Copyright (c) 2012 Jarod Long

Permission is hereby granted, free of charge, to any person obtaining a copy of this software and associated documentation files (the "Software"), to deal in the Software without restriction, including without limitation the rights to use, copy, modify, merge, publish, distribute, sublicense, and/or sell copies of the Software, and to permit persons to whom the Software is furnished to do so, subject to the following conditions:

The above copyright notice and this permission notice shall be included in all copies or substantial portions of the Software.
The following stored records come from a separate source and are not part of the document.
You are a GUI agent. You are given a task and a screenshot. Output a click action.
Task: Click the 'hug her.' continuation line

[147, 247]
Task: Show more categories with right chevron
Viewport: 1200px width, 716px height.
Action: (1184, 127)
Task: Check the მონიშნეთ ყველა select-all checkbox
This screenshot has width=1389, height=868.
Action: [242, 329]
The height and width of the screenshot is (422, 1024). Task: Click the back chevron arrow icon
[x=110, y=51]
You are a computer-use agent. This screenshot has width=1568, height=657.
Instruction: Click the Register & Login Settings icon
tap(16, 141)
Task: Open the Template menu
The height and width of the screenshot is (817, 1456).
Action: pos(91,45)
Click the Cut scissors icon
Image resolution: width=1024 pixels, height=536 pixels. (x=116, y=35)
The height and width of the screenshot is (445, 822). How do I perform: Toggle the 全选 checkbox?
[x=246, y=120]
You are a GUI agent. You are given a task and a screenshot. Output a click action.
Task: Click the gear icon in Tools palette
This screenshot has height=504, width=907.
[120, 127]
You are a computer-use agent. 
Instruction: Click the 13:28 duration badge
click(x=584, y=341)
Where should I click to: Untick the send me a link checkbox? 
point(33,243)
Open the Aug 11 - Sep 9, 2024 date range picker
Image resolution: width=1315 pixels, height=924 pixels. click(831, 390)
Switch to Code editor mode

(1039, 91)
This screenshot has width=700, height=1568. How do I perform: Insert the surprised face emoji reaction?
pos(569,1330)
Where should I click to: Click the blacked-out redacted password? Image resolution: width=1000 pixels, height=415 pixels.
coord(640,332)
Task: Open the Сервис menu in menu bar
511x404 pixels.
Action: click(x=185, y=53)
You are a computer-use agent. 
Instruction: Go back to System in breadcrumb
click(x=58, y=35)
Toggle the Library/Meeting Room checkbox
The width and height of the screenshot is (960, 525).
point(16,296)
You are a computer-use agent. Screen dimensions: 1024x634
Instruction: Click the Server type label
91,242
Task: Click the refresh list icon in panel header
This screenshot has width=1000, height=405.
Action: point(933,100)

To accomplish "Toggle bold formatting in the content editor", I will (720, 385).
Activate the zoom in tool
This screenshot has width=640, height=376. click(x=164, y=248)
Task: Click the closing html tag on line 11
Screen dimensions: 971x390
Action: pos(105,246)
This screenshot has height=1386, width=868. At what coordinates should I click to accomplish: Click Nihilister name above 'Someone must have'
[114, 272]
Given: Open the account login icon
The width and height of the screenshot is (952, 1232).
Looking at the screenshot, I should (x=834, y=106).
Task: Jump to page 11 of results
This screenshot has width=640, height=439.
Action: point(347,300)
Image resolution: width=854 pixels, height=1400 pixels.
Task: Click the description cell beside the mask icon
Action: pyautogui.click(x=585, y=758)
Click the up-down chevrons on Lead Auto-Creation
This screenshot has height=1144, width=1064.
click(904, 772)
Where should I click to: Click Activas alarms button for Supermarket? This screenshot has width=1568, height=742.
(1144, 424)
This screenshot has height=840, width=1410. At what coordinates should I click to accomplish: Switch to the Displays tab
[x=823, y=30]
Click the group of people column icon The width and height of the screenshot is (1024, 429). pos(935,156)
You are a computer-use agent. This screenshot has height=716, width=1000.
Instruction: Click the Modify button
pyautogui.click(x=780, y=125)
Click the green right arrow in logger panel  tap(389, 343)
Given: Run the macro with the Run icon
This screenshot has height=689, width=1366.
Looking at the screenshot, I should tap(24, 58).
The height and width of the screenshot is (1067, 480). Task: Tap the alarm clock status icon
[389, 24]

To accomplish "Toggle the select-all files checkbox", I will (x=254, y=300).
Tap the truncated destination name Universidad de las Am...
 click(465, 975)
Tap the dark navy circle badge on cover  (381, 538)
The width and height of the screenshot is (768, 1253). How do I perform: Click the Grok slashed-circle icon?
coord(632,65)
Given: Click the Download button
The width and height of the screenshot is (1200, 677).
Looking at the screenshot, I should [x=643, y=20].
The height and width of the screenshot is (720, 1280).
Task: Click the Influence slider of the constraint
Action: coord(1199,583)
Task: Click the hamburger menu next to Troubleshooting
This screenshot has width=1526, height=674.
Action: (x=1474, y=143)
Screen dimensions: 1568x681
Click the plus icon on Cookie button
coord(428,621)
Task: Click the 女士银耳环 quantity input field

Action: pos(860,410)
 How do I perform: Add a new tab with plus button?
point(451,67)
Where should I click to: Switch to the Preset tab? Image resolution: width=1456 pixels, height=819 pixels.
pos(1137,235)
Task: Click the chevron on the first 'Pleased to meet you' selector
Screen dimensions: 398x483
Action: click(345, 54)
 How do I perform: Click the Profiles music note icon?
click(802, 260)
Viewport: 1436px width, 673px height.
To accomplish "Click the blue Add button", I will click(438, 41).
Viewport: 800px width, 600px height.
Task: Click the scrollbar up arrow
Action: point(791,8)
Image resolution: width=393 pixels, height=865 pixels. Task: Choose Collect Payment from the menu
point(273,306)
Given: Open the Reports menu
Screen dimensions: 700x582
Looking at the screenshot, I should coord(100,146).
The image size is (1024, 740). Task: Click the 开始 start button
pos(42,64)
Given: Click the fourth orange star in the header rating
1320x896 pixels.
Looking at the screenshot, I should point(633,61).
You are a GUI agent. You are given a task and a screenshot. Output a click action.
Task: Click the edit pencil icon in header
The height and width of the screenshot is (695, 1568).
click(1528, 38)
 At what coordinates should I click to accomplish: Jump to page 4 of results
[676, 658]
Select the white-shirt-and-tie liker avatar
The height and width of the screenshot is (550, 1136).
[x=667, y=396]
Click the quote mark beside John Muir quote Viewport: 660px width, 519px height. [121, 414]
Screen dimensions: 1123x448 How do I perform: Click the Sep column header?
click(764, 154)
THE SOFTWARE IS PROVIDED "AS IS", WITHOUT WARRANTY OF ANY KIND, EXPRESS OR IMPLIED, INCLUDING BUT NOT LIMITED TO THE WARRANTIES OF MERCHANTABILITY, FITNESS FOR A PARTICULAR PURPOSE AND NONINFRINGEMENT. IN NO EVENT SHALL THE AUTHORS OR COPYRIGHT HOLDERS BE LIABLE FOR ANY CLAIM, DAMAGES OR OTHER LIABILITY, WHETHER IN AN ACTION OF CONTRACT, TORT OR OTHERWISE, ARISING FROM, OUT OF OR IN CONNECTION WITH THE SOFTWARE OR THE USE OR OTHER DEALINGS IN THE SOFTWARE.